┌─ EXCERPTED RECORDS
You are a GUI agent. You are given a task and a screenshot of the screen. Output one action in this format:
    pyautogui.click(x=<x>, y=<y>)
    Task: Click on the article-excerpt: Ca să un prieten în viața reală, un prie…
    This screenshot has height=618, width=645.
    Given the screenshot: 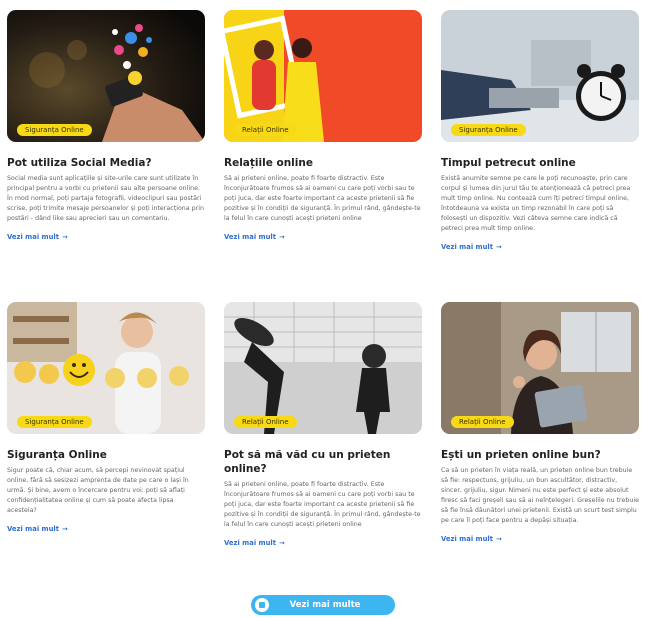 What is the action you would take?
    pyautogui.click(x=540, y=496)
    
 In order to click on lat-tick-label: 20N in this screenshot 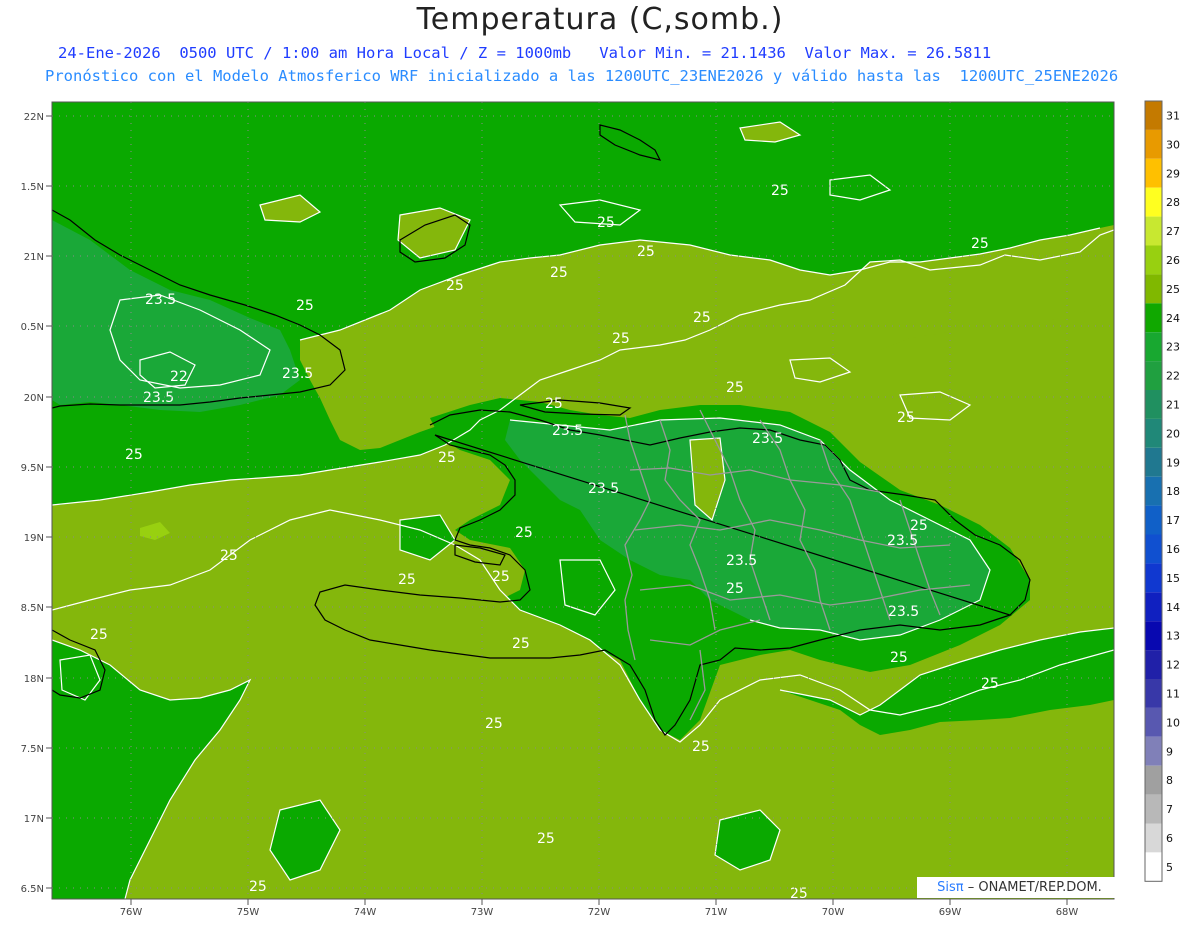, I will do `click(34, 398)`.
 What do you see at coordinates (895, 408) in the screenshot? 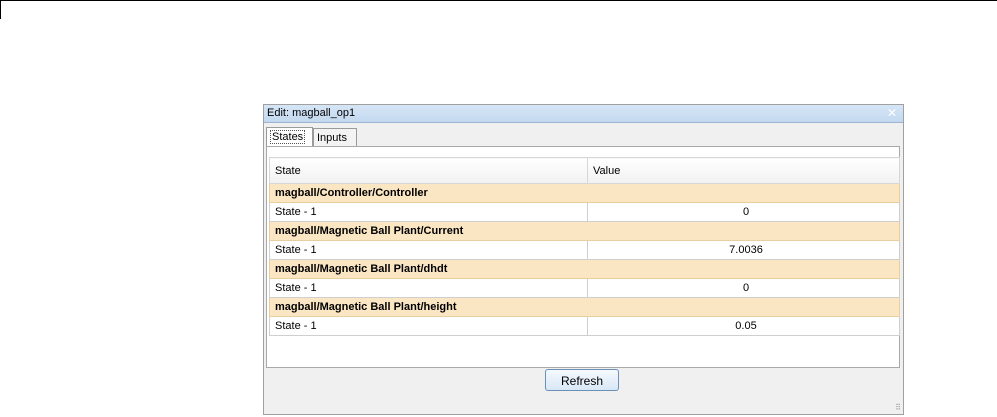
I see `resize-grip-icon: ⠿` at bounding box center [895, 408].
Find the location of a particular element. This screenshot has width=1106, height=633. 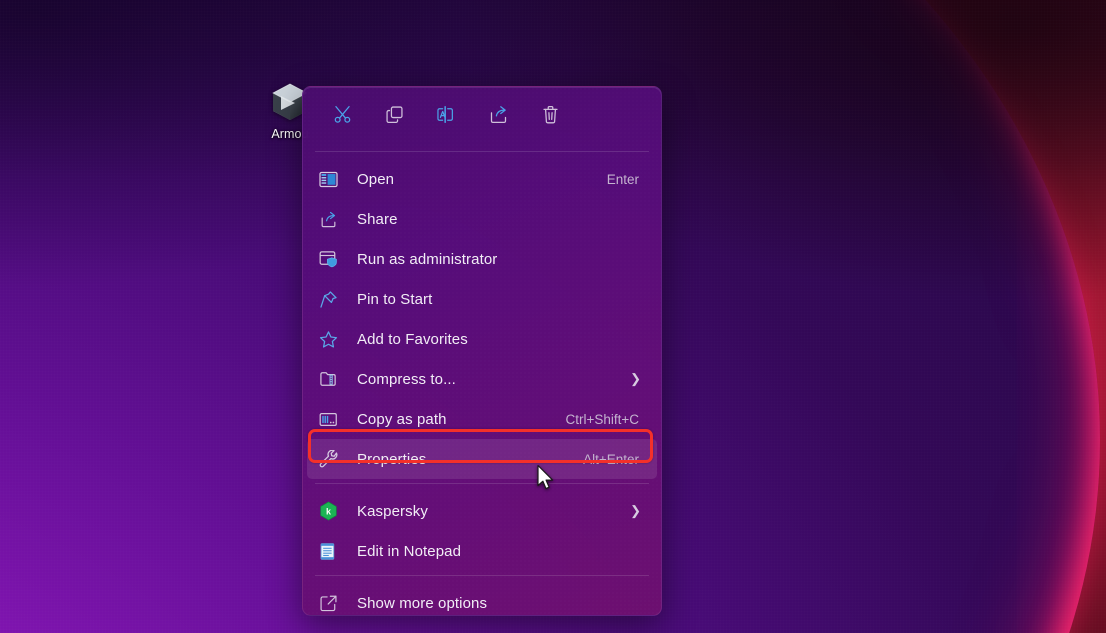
└─
THE TASK: Please retype the stretch from the line containing "What do you" through the end of the listing, leaving the pictures out.

ANSWER BOX:
 What do you see at coordinates (895, 408) in the screenshot? 
I see `resize-grip-icon: ⠿` at bounding box center [895, 408].
Find the location of a particular element. This screenshot has width=1106, height=633. 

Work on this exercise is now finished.